**Page excerpt:**

· · · ·

Difference between Rational & Irrational Numbers

Mathematics involves numbers, proofs, theorems, which are applied to study the topic such as quantity, space, structure and change. Just think of your date of birth, doesn’t it involves the use of mathematics?

We use of mathematics in our everyday life, such as in purchasing goods, the money we have etc. Numbers are involved in our day-to-day life.

In the classification of numbers, Rational and Irrational numbers plays a lot of confusion to many students. So here we provide the detailed explanation to these numbers which is easy to remember. Let us have a comparison of Rational & Irrational Numbers-

Comparison of Rational & Irrational Numbers-

(i) Basic Definition-

  • Rational Numbers- A number that can be expressed as a ratio of two number (p/q form) are termed as Rational Number.

· · · ·

**Extracted information:**
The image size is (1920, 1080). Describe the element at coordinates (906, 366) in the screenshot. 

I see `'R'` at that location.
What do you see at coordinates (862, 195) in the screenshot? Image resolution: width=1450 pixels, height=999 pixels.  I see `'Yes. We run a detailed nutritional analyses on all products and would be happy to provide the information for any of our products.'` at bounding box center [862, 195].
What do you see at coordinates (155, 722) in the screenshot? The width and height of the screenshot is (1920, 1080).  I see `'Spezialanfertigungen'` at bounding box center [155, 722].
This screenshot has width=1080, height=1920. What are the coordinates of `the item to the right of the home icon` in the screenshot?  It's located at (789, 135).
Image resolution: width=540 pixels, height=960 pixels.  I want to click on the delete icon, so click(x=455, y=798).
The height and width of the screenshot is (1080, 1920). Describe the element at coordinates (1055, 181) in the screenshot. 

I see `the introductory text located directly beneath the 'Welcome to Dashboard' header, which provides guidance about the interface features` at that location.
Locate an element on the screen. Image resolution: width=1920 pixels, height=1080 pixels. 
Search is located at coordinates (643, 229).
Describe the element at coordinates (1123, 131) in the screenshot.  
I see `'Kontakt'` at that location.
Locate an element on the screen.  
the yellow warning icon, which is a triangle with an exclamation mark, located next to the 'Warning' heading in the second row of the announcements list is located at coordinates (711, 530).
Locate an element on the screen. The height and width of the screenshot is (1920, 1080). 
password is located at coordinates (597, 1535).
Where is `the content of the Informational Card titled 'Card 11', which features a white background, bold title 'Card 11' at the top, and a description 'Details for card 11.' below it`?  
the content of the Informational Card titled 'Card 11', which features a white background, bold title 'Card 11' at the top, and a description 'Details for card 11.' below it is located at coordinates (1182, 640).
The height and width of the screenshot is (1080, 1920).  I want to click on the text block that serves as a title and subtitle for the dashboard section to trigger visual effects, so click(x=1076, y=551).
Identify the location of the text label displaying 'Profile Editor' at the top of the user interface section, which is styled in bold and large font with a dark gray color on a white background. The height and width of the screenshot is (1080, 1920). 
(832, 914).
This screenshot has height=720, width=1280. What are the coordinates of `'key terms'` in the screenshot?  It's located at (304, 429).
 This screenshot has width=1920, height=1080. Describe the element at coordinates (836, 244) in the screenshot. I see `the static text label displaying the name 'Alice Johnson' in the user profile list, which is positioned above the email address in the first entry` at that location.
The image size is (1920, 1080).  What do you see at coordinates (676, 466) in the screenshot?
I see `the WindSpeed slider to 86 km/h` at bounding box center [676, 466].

· · · ·

**Task instructions:**
(a) Shorten the paragraph beginning "In the classification of numbers" from the page on rational and irrational numbers, keeping its main points.
(b) Extend the page on rational and irrational numbers, picking up after its definition of rational numbers.
The entries are not needed for anything here.

**Exercise responses:**
(a) Many students find rational and irrational numbers confusing, so a detailed, easy-to-remember explanation comparing the two is given.

(b)
  • Irrational Numbers- A numbers that cannot be expressed as a ratio of two numbers are termed as Irrational Number.

(ii) Decimal Form/type-

  • Rational Number- Rational Number includes numbers, which are Finite or are recurring in nature.
  • Irrational Number- These consist of numbers, which are non-terminating and non-repeating in nature.

(iii) Eg-

  • Rational Numbers- \(1. 5 = \frac{3}{2}\), \(0.16666…… = \frac{15}{90} = \frac{1}{6}\)

Learn the basic conversion of Repeating decimal to fraction.

  • Irrational Numbers- \(\sqrt{5}, \sqrt{11}\) etc.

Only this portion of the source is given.